What to produce - From the line below containing "Screen dimensions: 1200x927" to the final line, print each line exactly as written. No pictures belong in the copy.

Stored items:
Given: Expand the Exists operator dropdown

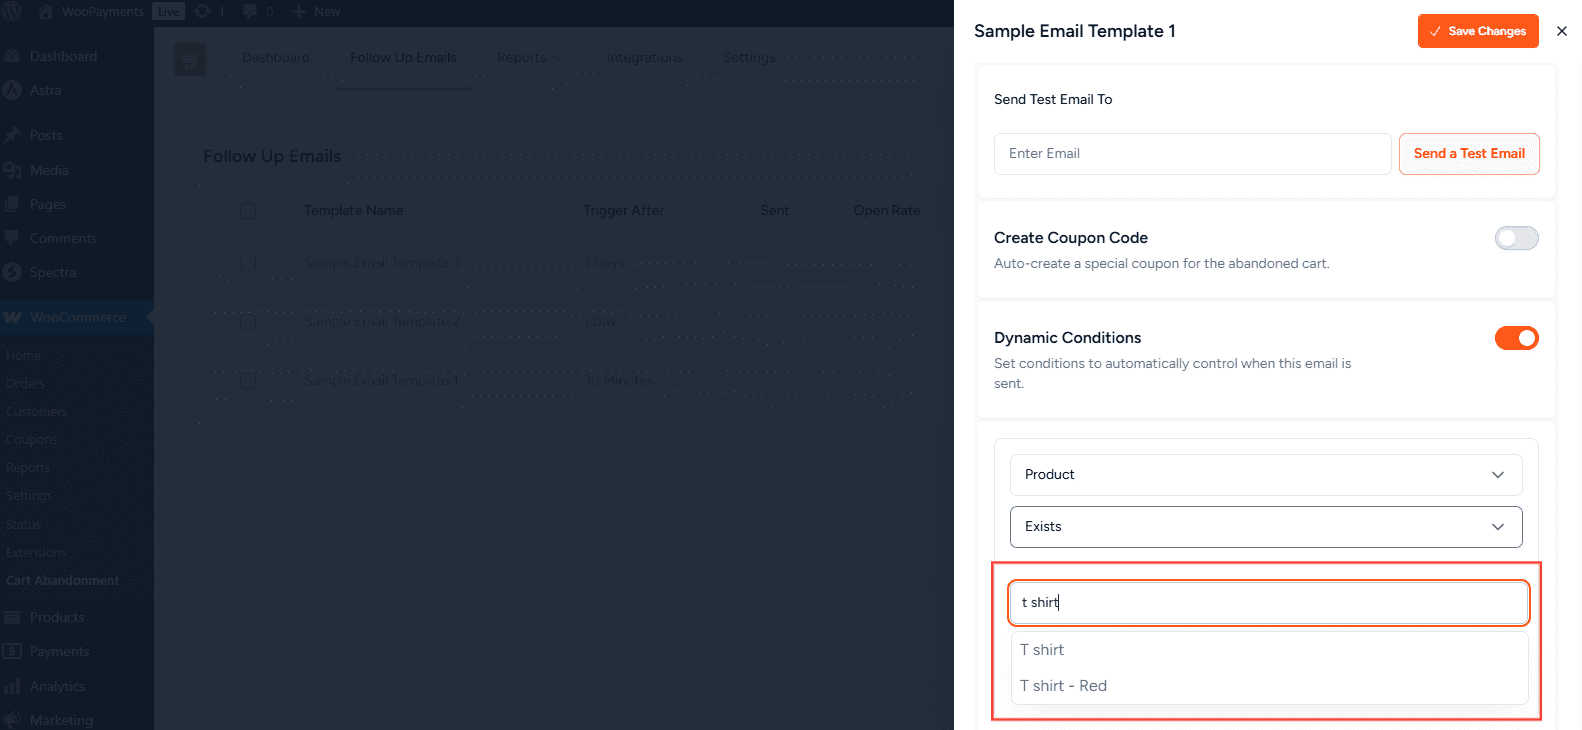Looking at the screenshot, I should coord(1265,527).
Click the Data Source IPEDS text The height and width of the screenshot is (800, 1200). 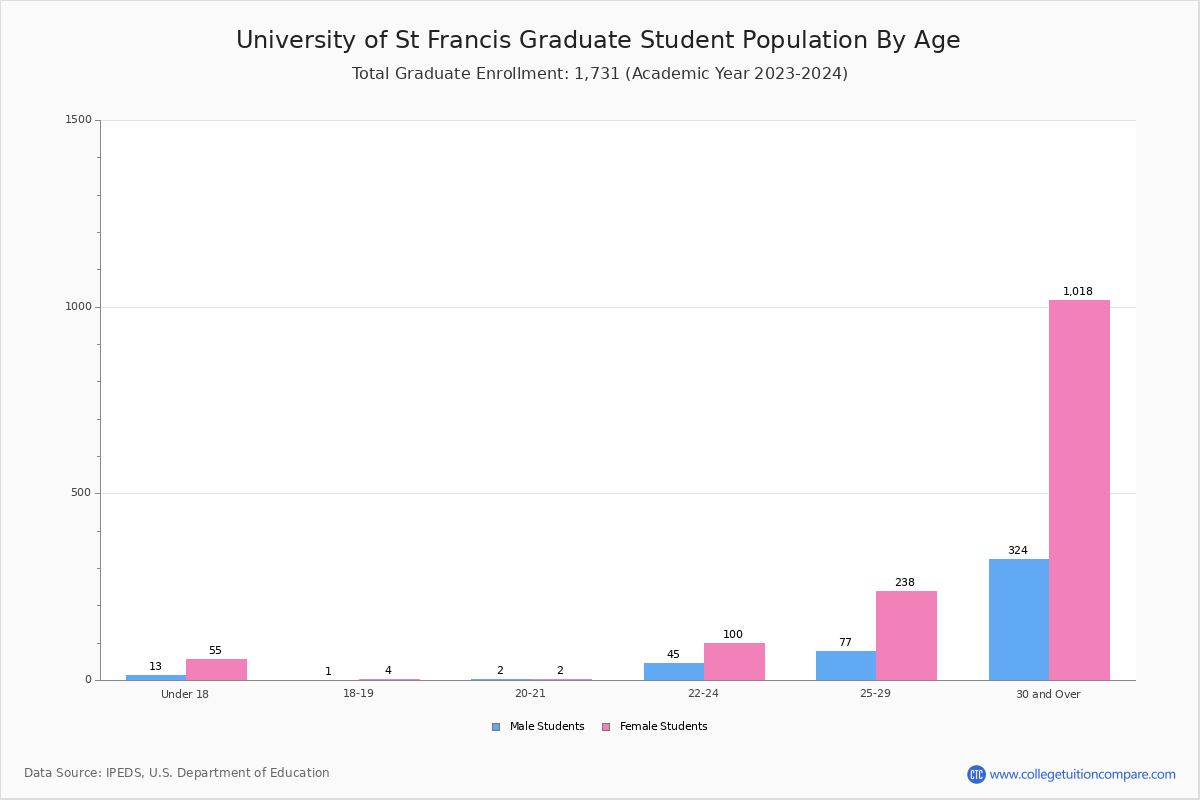(x=177, y=773)
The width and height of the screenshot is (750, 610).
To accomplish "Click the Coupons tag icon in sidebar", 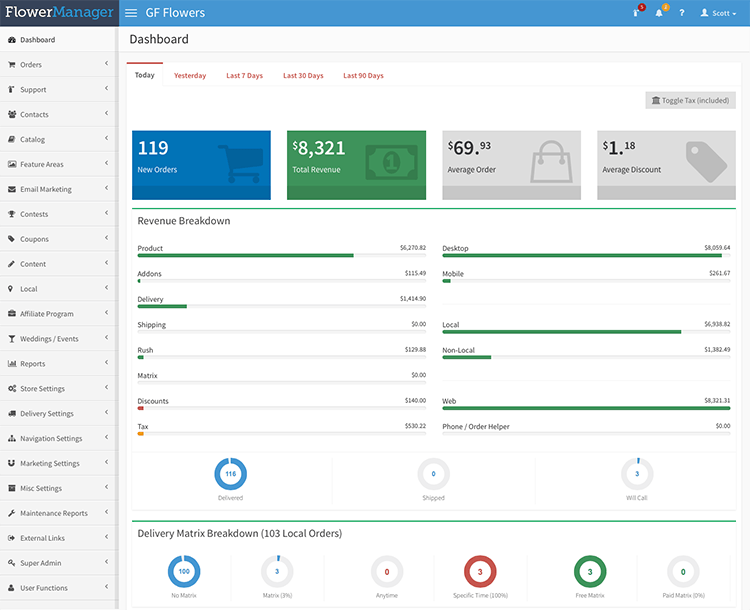I will [11, 239].
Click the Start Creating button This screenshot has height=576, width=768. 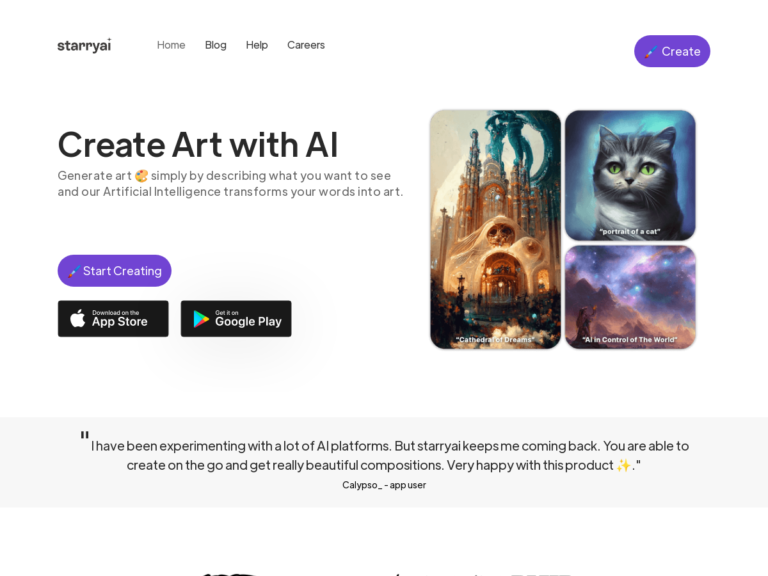(115, 270)
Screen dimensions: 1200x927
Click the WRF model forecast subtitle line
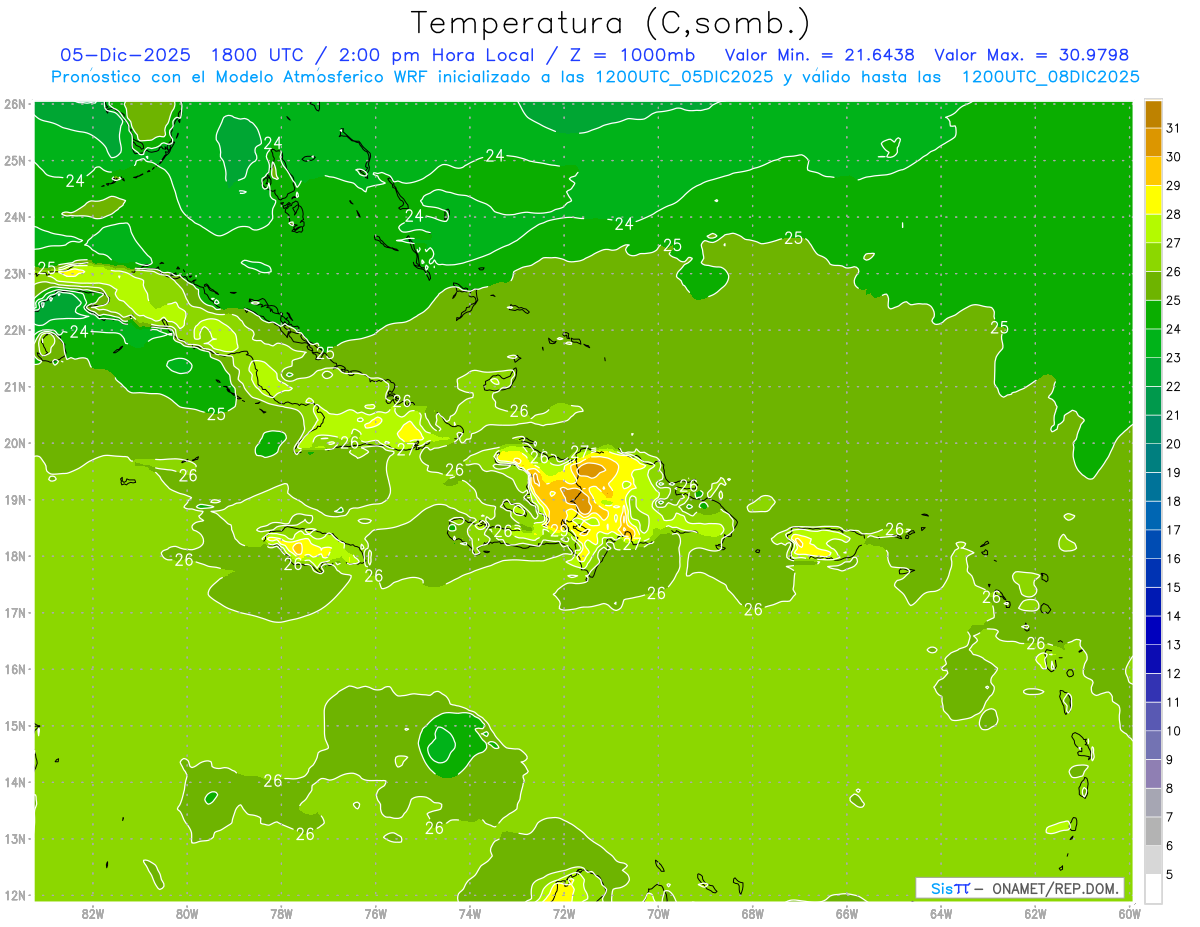pyautogui.click(x=595, y=77)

Finished exercise -
Screen dimensions: 1200x927
Click the WRF model forecast subtitle line
pyautogui.click(x=595, y=77)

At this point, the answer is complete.